• [Task input]:
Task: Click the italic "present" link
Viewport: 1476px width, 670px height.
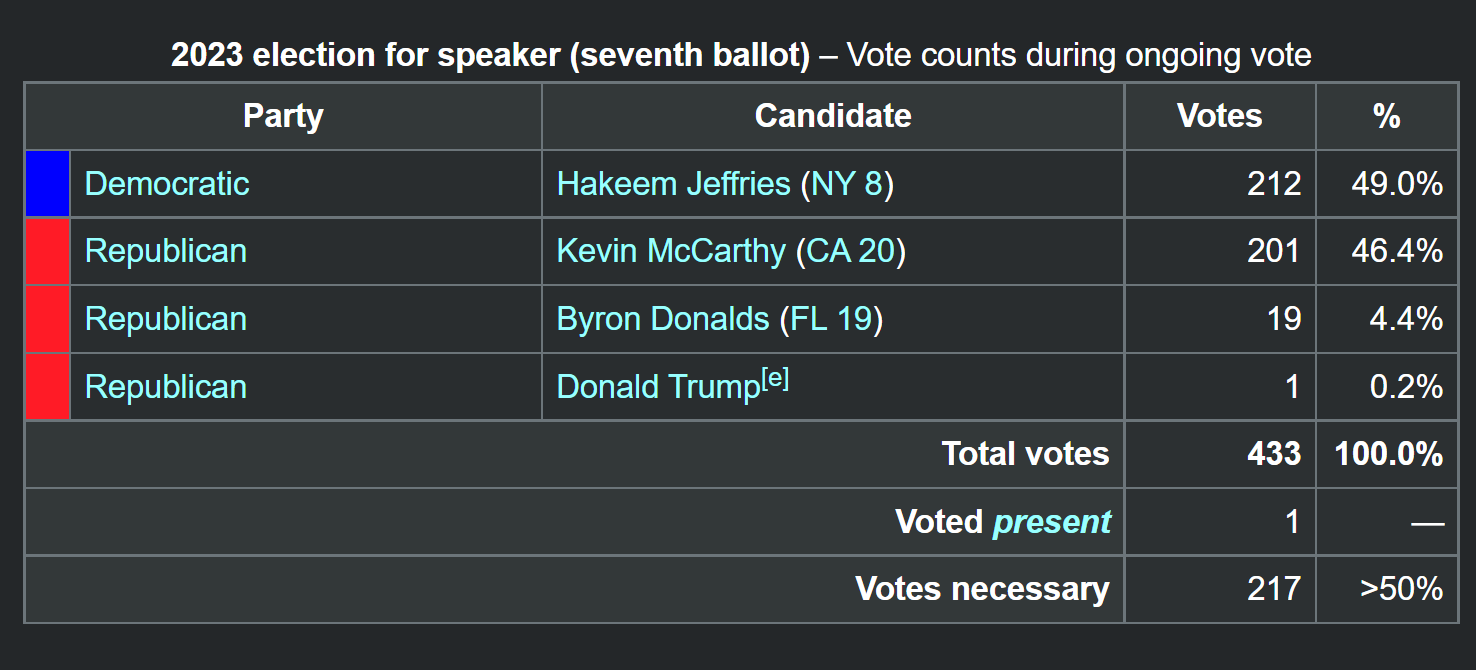Action: [1051, 522]
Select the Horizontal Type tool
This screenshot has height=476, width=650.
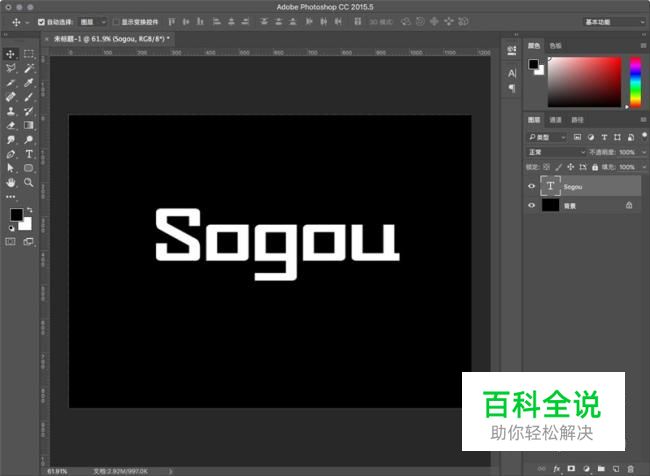click(x=29, y=155)
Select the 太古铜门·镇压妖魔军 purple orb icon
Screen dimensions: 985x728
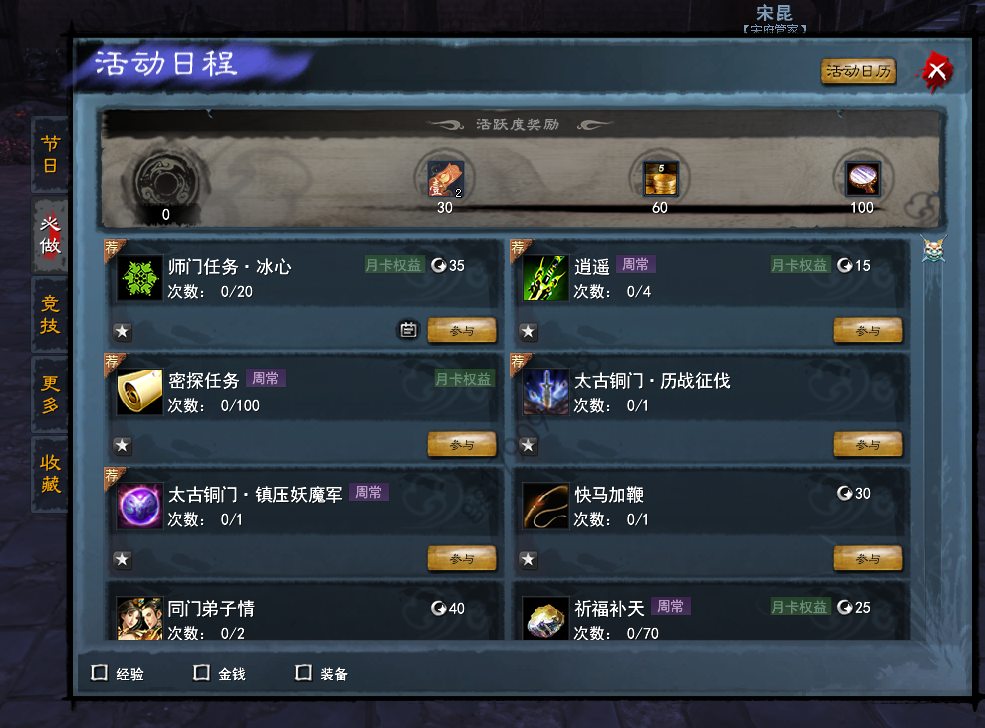(139, 506)
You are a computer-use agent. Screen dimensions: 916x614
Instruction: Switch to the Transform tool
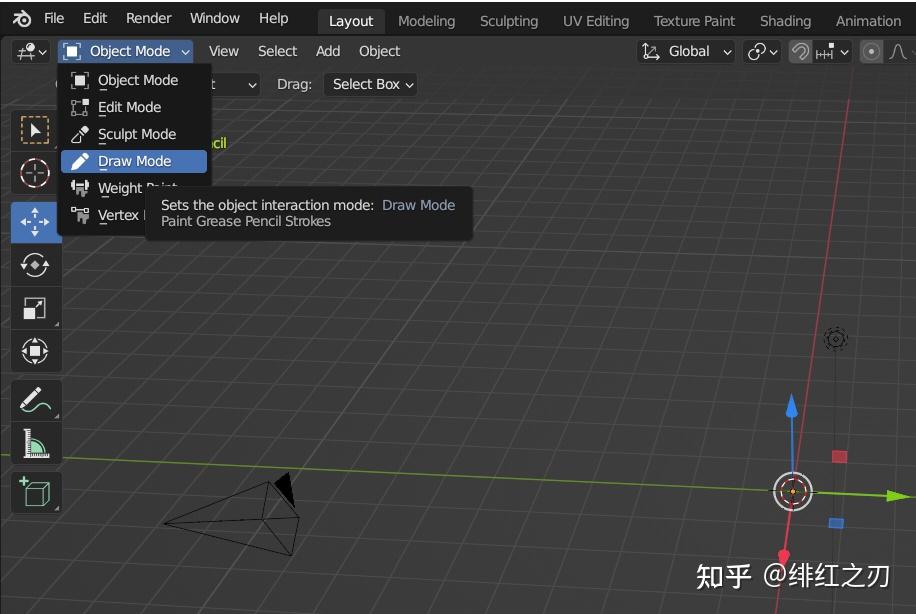pos(35,351)
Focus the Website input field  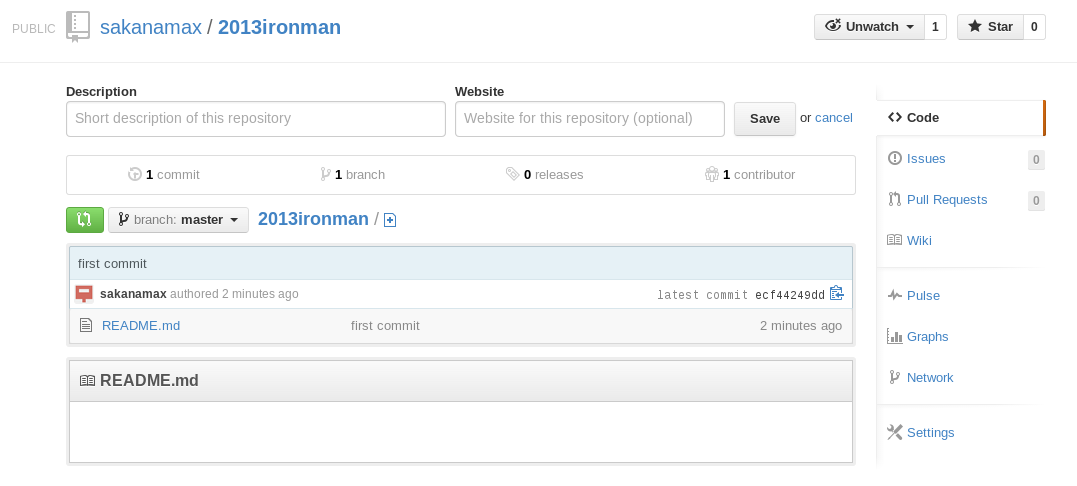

• [What is expected]:
Please copy exactly the lines from the one that contains "Select the Horizontal Type tool" through the last line of the listing above, leaving out the pictures.

• [Expected answer]:
Select the Horizontal Type tool
This screenshot has height=476, width=650.
click(x=29, y=155)
Select the 太古铜门·镇压妖魔军 purple orb icon
Screen dimensions: 985x728
(139, 506)
You are a computer-use agent. Screen dimensions: 916x614
Instruction: Switch to the Transform tool
pos(35,351)
Focus the Website input field  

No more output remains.